Rewrite these lines with every "toolbox" changed to "tool palette" and everything else left as is. Leave the pictures out.
======== Provided information
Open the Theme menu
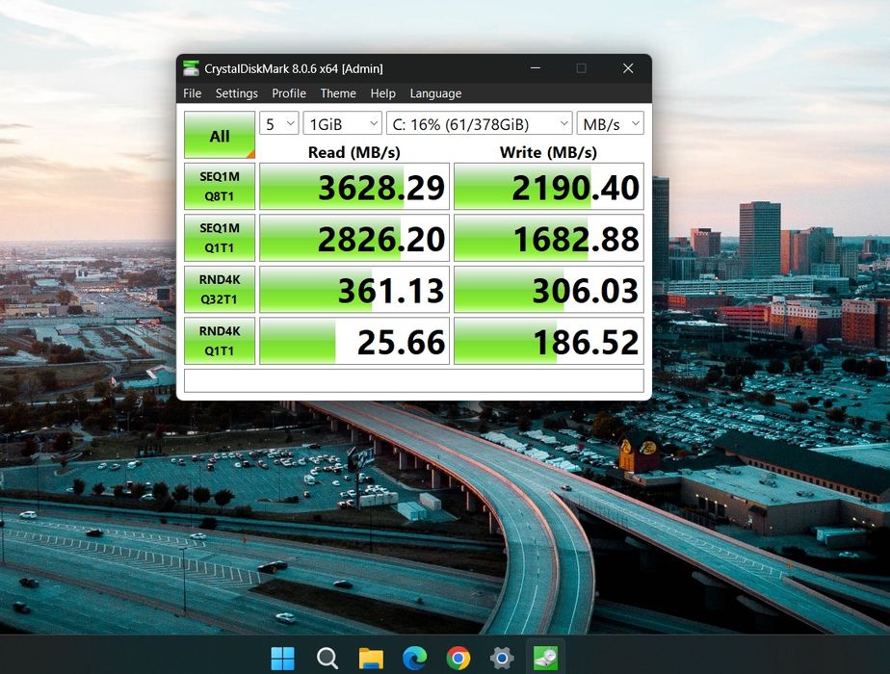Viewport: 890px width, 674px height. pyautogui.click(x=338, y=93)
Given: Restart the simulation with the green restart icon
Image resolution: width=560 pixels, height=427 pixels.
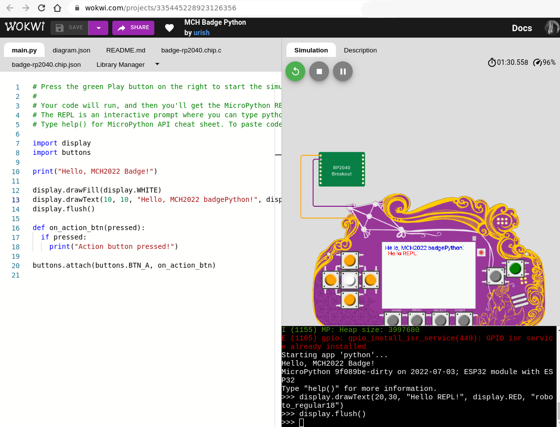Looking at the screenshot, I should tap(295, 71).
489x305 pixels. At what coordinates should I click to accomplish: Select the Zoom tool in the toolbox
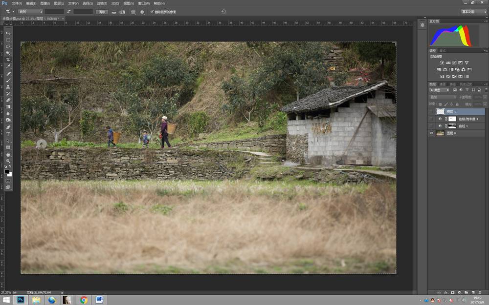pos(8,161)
================
* _The answer_:
Open the Theme menu
Viewport: 890px width, 674px height. pyautogui.click(x=338, y=93)
Given: Restart the simulation with the green restart icon
Image resolution: width=560 pixels, height=427 pixels.
Looking at the screenshot, I should tap(295, 71).
489x305 pixels. At what coordinates should I click to accomplish: Select the Zoom tool in the tool palette
pos(8,161)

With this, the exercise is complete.